There are several copies of the table on the same page, so you can cut them out and attach them to everything.

I like this method because it works well with any format, even if you can't put a ruler up to the groundglass, and I can have a single method for every camera I use.

[Nick Zentena]

Hve you ever used tubes on a smaller camera? Cameras like the Mamiya RZ/RB actually have compensation guides on the side.

[Terry Bowyer]

http://www.youtube.com/watch?v=vwfRA615Mx8

I just came across this video on youtube that kind of explains bellows extension compensation. Thanks jason Brunner. Hope this helps someone else.

[k_jupiter]

Quote:

Originally Posted by Nick Zentena

Hve you ever used tubes on a smaller camera? Cameras like the Mamiya RZ/RB actually have compensation guides on the side.

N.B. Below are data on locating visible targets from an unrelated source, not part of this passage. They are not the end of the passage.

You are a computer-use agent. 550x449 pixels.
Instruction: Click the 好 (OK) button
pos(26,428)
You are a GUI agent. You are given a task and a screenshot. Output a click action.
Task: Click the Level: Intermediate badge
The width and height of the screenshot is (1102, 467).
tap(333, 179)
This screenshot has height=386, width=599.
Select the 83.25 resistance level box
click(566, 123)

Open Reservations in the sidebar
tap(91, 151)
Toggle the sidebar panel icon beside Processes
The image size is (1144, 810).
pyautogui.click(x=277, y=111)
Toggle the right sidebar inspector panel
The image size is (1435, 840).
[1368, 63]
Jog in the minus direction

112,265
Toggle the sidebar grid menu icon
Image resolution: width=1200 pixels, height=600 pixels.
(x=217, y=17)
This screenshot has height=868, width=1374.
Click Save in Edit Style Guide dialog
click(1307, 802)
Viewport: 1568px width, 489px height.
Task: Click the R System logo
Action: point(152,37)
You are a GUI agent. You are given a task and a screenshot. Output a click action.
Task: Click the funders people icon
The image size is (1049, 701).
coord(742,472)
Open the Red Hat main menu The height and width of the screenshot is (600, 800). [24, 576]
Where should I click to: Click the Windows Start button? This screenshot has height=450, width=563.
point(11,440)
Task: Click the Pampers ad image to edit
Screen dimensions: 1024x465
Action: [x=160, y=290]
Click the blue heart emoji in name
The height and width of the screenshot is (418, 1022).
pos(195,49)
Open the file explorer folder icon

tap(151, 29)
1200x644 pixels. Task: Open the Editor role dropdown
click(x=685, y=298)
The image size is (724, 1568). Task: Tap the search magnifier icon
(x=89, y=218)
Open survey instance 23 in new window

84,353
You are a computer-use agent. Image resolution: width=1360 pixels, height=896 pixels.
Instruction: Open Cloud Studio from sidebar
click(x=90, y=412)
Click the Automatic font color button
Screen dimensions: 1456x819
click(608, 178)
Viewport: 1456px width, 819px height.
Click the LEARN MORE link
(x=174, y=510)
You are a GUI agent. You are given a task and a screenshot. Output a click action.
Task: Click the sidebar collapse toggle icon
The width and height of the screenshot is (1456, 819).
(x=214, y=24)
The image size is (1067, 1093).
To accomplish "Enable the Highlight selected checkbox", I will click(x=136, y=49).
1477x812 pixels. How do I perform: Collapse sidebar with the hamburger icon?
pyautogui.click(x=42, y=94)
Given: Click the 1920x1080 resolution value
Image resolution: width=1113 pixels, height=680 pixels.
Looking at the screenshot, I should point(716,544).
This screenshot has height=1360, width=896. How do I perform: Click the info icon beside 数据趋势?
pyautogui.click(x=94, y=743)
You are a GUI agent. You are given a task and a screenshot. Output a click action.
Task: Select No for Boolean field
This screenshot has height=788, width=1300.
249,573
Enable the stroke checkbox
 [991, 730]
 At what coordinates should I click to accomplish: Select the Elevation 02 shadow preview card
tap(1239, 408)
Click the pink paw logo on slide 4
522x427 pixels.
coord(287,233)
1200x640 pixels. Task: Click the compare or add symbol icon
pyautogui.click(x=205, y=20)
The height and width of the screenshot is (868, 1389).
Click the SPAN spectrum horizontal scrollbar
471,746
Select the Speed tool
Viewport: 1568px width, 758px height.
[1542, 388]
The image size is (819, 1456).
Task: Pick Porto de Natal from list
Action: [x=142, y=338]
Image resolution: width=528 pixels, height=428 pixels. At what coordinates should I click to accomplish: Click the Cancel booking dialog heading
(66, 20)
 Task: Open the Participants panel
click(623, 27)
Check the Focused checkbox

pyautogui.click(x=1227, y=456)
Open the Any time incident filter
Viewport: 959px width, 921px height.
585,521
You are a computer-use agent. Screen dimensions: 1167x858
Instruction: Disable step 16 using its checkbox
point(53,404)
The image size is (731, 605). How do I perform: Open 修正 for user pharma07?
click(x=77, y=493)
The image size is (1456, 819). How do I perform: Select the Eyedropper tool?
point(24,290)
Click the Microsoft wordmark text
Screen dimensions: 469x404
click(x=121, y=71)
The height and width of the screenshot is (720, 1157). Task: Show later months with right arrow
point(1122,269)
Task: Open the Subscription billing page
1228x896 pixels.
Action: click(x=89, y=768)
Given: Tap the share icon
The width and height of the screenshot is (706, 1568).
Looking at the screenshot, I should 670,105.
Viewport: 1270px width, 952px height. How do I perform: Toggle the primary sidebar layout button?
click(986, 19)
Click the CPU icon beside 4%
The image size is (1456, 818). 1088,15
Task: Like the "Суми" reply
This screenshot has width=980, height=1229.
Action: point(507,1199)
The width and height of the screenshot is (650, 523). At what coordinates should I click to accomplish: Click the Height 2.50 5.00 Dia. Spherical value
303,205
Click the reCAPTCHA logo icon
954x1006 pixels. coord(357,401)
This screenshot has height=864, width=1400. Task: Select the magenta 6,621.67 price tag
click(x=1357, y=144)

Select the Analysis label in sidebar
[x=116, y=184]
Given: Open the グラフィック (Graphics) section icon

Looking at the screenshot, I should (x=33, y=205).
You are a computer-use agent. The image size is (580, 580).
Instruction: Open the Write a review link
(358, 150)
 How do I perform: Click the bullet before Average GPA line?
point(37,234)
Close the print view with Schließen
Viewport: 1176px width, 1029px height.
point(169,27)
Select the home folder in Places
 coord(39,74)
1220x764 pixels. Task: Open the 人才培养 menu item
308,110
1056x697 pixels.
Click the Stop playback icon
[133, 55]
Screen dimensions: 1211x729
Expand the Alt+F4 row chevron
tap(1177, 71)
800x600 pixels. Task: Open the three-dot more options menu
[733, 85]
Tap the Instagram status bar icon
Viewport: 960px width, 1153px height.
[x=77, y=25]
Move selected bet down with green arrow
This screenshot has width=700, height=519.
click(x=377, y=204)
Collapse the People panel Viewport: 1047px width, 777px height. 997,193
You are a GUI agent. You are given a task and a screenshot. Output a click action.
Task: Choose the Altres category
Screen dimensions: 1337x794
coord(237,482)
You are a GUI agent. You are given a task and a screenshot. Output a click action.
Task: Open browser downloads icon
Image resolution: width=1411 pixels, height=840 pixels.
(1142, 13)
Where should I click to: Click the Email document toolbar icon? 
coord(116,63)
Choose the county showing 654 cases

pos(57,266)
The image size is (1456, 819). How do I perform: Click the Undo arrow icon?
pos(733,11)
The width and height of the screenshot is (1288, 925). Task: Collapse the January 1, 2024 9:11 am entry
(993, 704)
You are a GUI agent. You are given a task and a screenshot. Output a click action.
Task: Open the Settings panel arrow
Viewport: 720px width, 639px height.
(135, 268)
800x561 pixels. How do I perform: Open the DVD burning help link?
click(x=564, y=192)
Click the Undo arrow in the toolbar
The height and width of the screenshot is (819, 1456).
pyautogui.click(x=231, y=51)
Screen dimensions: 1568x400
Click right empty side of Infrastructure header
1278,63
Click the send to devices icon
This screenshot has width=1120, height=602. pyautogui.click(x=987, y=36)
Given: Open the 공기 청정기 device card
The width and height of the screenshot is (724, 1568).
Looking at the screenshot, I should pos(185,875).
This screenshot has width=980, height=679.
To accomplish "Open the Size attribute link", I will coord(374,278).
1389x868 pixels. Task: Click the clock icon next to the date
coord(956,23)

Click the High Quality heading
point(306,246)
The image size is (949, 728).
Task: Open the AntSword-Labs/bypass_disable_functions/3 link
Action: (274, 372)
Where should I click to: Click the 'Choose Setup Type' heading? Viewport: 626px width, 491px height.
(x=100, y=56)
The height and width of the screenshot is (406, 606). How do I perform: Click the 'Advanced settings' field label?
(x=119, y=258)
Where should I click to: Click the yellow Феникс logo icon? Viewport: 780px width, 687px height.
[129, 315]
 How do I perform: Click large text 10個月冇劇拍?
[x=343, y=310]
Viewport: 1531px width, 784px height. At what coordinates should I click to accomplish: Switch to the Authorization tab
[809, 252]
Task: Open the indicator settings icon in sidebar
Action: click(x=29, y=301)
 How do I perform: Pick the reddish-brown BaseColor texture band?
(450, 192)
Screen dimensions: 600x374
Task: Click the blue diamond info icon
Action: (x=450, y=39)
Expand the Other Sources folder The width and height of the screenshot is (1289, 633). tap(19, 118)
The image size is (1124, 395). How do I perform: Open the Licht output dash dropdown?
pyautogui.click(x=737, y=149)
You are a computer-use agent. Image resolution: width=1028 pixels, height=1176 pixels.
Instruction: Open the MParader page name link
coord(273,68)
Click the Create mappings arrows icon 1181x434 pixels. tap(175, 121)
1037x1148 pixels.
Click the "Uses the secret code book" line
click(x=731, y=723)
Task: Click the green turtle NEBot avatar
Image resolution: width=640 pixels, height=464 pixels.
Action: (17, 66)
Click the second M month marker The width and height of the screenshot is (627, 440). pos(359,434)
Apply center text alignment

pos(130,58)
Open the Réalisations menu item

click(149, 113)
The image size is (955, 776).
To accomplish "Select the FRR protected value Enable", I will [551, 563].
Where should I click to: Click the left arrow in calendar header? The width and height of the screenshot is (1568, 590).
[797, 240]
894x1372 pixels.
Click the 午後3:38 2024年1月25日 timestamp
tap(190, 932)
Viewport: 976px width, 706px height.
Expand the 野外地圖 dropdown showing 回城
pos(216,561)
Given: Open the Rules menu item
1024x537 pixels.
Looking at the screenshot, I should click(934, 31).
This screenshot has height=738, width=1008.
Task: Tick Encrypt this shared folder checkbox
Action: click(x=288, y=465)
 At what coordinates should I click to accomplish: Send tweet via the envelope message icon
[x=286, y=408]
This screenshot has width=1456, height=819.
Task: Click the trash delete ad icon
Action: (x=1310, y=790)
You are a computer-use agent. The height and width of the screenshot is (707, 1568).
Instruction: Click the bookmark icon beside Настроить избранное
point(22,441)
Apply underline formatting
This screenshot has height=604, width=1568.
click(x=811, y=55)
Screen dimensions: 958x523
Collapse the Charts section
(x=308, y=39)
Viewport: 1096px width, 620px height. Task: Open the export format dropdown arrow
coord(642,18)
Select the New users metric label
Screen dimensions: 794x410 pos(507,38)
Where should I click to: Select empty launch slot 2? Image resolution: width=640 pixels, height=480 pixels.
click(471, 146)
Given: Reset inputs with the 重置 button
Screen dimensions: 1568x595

While a rb67 has guides on the side of the camera (great idea mamiya), you have to compensate for the macro tubes. Those values for the type 1 and type 2 tubes are listed in the macro tube documentation. Write if you need this info.

For LF lens.. measure the ratio of the extension at infinity vs the extension at your shooting focus. Multiply the time based on that ratio.

tim in san jose

[2F/2F]

Some Mamiya Cs also have those bellows factor markings that are indicated by the parallax correction bar. Even the early ones that don't technically have them marked (like my C33) will give you an idea, as they still have the parallax correction bar. Yes; a very simple and good feature. I love my C33 for close-up pix (although I probably would not if I did not have the Paramender).

For the OP, these are the basic considerations that create the "problem":

1. Your light readings give you an exposure that is accurate at infinity, to which your lens' f stops are calibrated.
2. Amount of light falling diminishes (exponentially) as distance from a light source increases.
3. When a lens focuses on something closer than infinity, the distance between the lens and the film is greater than when it is focused at infinity. (Turn the focusing collar on any external focus fixed-length lens to see this.)
4. From your film's point of view, the lens is considered the light source, not the light source itself.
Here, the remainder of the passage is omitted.